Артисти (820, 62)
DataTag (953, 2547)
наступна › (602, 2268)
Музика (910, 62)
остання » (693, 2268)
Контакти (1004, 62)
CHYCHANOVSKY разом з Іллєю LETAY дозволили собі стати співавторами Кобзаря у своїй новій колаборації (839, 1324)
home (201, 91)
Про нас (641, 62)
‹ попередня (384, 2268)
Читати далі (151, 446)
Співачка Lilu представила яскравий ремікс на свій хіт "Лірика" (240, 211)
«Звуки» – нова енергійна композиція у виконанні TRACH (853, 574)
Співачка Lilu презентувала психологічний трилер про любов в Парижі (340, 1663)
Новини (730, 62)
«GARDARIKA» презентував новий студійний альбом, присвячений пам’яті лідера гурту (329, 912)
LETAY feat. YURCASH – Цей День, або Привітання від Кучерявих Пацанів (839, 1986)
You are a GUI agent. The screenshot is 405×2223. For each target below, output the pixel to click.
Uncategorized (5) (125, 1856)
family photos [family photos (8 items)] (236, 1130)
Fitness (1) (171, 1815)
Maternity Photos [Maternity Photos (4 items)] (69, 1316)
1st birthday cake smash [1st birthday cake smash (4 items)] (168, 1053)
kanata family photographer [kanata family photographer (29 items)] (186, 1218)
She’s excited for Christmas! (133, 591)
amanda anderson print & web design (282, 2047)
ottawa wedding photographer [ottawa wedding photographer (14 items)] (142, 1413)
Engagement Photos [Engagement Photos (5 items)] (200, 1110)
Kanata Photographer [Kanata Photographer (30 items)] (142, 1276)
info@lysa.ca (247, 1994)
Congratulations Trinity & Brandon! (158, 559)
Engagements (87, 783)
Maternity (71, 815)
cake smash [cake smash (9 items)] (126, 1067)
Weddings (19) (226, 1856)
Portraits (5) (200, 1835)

Work to do: Can you quote all of the records above word for word, keeping each line unchanged and in its original order?

In response:
Артисти (820, 62)
DataTag (953, 2547)
наступна › (602, 2268)
Музика (910, 62)
остання » (693, 2268)
Контакти (1004, 62)
CHYCHANOVSKY разом з Іллєю LETAY дозволили собі стати співавторами Кобзаря у своїй новій колаборації (839, 1324)
home (201, 91)
Про нас (641, 62)
‹ попередня (384, 2268)
Читати далі (151, 446)
Співачка Lilu представила яскравий ремікс на свій хіт "Лірика" (240, 211)
«Звуки» – нова енергійна композиція у виконанні TRACH (853, 574)
Співачка Lilu презентувала психологічний трилер про любов в Парижі (340, 1663)
Новини (730, 62)
«GARDARIKA» презентував новий студійний альбом, присвячений пам’яті лідера гурту (329, 912)
LETAY feat. YURCASH – Цей День, або Привітання від Кучерявих Пацанів (839, 1986)
You are a GUI agent. The screenshot is 405×2223. For each target below, output the pixel to click.
Uncategorized (5) (125, 1856)
family photos [family photos (8 items)] (236, 1130)
Fitness (1) (171, 1815)
Maternity Photos [Maternity Photos (4 items)] (69, 1316)
1st birthday cake smash [1st birthday cake smash (4 items)] (168, 1053)
kanata family photographer [kanata family photographer (29 items)] (186, 1218)
She’s excited for Christmas! (133, 591)
amanda anderson print & web design (282, 2047)
ottawa wedding photographer [ottawa wedding photographer (14 items)] (142, 1413)
Engagement Photos [Engagement Photos (5 items)] (200, 1110)
Kanata Photographer [Kanata Photographer (30 items)] (142, 1276)
info@lysa.ca (247, 1994)
Congratulations Trinity & Brandon! (158, 559)
Engagements (87, 783)
Maternity (71, 815)
cake smash [cake smash (9 items)] (126, 1067)
Weddings (19) (226, 1856)
Portraits (5) (200, 1835)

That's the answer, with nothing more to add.